Coin also took drastic measures by closing all its stores, including 40 directly operated banners, three Coin Excelsior units in Milan, Rome and Trieste and a range of Coincasa home and furnishing flagships starting Thursday and until March 22. “It’s a precaution taken with the consciousness that this way we will be able to safeguard the health and safety of our employees and clients, with the conviction that we will contribute to shorten the time needed to overcome the issue,” said Coin’s president Giorgio Rossi.
Calzedonia Group has extended the closure of all its stores throughout Italy for its brands including Calzedonia, Intimissimi, Intimissimi Uomo, Tezenis, Falconeri, Signorvino, Atelier Emé and outlets. “Because we do not sell essential and basic goods, we felt it was right to do what is in our power to protect as much as possible the health of our customers and our employees,” said founder and chairman Sandro Veronesi.
Similarly, Benetton Group, which already implemented restrictions for its manufacturing activities by closing its plants in Ponzano Fabrica and Castrette, in the Veneto region, shuttered all its stores in the country for the United Colors of Benetton, Sisley and Undercolors of Benetton brands for two weeks.
“It’s necessary more than ever to work together. Institutions, enterprises and each citizen should join forces to face this emergency. We feel a strong responsibility as a company toward our employees, customers and their families. We’re strong and I feel confident about the future of Geox, our sector and country once this difficult period is over,” said Mario Moretti Polegato, president and founder of footwear company Geox announcing all its 150 directly operated stores across Italy will be closed through at least March 15.

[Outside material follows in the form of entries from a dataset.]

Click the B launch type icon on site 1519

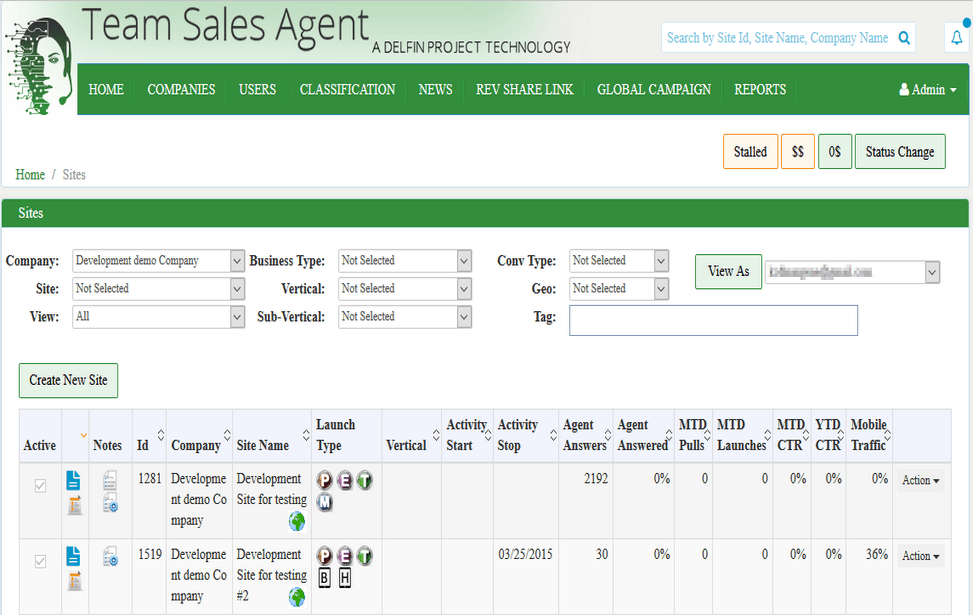point(324,576)
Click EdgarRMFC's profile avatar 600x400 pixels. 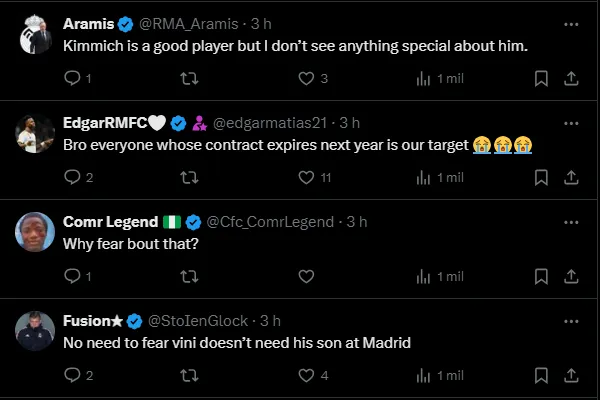click(x=34, y=131)
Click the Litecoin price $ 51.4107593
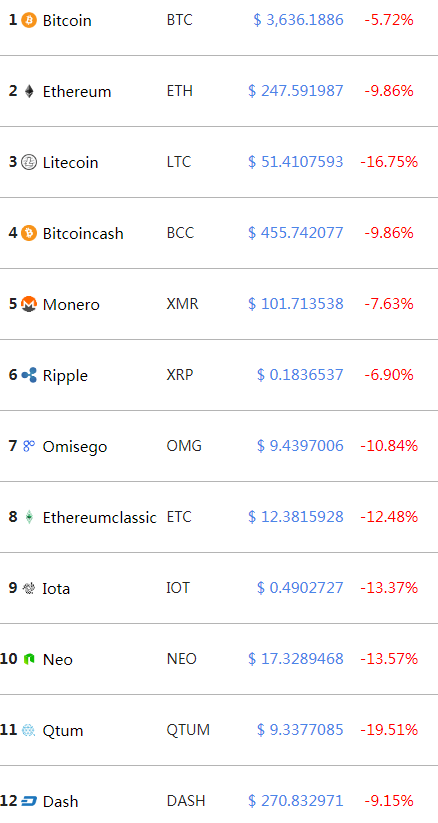This screenshot has width=438, height=823. pos(296,162)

To safeguard both employees’ and customers’ health, Aspesi also decided to temporarily shut down its stores in Italy beginning Wednesday.
“Now more than ever, we’re all called to act responsibly toward ourselves and the community,” said the company’s ceo Simona Clemenza. “The priority is to reduce the occasions of infection and, in sync with the direction suggested by the institutions, we have taken this decision: to stop now in order to restart as soon as possible with even more determination.”
Beauty-wise, Italian leading cosmetics label Kiko Milano shut all its 340 stores across the country until April 3.
According to a study conducted by Confcommercio, the coronavirus crisis, which is dramatically hitting the Milan area, which generates 10 percent of the country’s gross domestic product, is expected to cost Italy a loss of 15 billion euros this year.